**Page excerpt:**
Exceptions only highlight the grim rule. Nobel Prize-winning scientist Cesar Mistein, in an act of courageous defiance, recently refused to patent a major discovery expected to produce a billion-dollar market: "A patent would have meant keeping everything secret while we thought about applications--an outrageous insult to science. Patents are an intellectual swindle." Sadly, few scientists or universities share his perception.

Corporate Touts at the B-School

While it's hardly surprising that corporate influence is rampant at the Business School, the sheer strength of the bond is striking. Trumpbour notes that the school "produces the field marshals--and the field manuals--that guide finance and industry." Twenty-seven of the Fortune 500 companies have a HBS faculty member on their boards, nearly four times the number of directorships held by the next-most influential faculty. With direct participation, paid advice, and publications, the faculty strongly influences the corporate world; business returns the favor through the immense contribution of consulting to professor incomes, and through the effects this dependency has on research results. Required to disclose his personal finances in 1989 before joining the Bush Administration, finance professor Robert R. Glauber provided a glimpse of the size of consulting fees: Glauber's non-investment income in 1988 was $874,445, including $515,750 in consulting fees and a scant $120,000 in Harvard salary.

Paid advice and research is a P.R. bonanza for corporations: "Professors who are funded by industries like the tobacco industry have money to travel to conferences, to do research, to get it published, and the industries make sure views friendly to them get circulated," notes Richard Pollay, a marketing professor at the University of British Columbia. "Views that aren't friendly to industry don't get funded." Substantial recent evidence supports Pollay's contention, including the $3.5 million dished out in one year by AT&T for research and testimony to professors across the country. By depending on the very topic of study for funding, business schools make sure that no critical scholarship will be able to filter through.

**Problem set:**
[a] In the excerpt on corporate influence at business schools, what was Robert R. Glauber's Harvard salary in 1988?
[b] Can you sum up the excerpt on corporate influence at business schools in two sentences?
[c] Write the next part of the excerpt on corporate influence at business schools, picking up after its last sentence.
You won't need the material that follows.

**Dataset section:**
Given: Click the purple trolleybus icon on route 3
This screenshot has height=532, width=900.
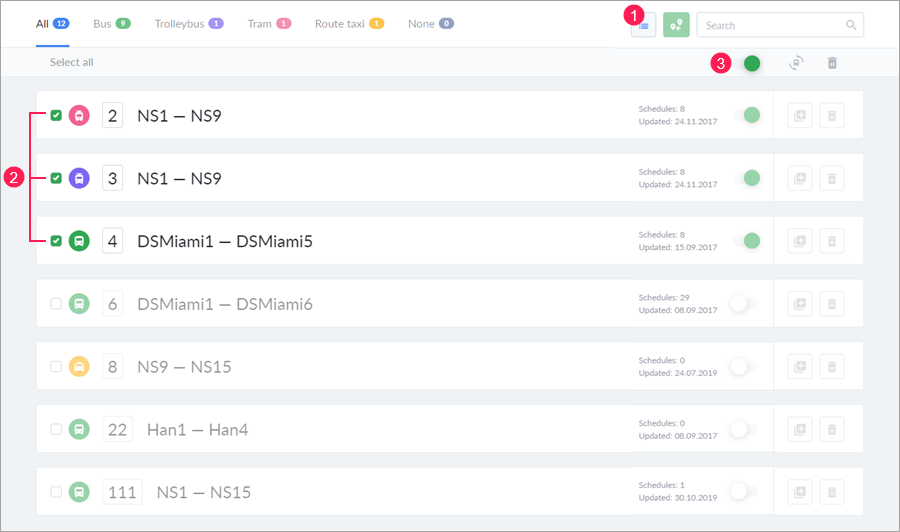Looking at the screenshot, I should [79, 178].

**Activity answers:**
[a] His Harvard salary was $120,000.

[b] A Nobel Prize-winning scientist refused to patent a major discovery and called patents an intellectual swindle, but few scientists or universities share his view. Faculty of the Business School sit on the boards of twenty-seven Fortune 500 companies and earn large consulting fees, and a marketing professor argues that industry funding spreads views friendly to business while views unfriendly to industry go unfunded.

[c]
Whither Harvard? More of the Same

An institution with a mammoth $6 billion portfolio and whose two governing bodies are increasingly made up of representatives of corporate America can hardly be expected to shake the pillars of capitalism. Although the university likes to distance itself symbolically from of corporate attachment (e.g, instead of being the Polaroid Center, the Science Center is built in the shape of a camera), Harvard's efforts are contradicted by moves like actively opposing unionization efforts by the Harvard Union of Clerical and Technical Workers. Harvard, in typical fashion, opposed a shareholder resolution requesting American Cyanamid's public disclosure of potential chemical hazards in the wake of a major disaster in India. The university owned $8.5 million in stock at the time. As Trumpbour writes, "When it came time to support a mild proposal designed to inform workers of the chemicals at their workplace, Harvard's vaunted commitment to humanism and the free marketplace of ideas suddenly did not apply."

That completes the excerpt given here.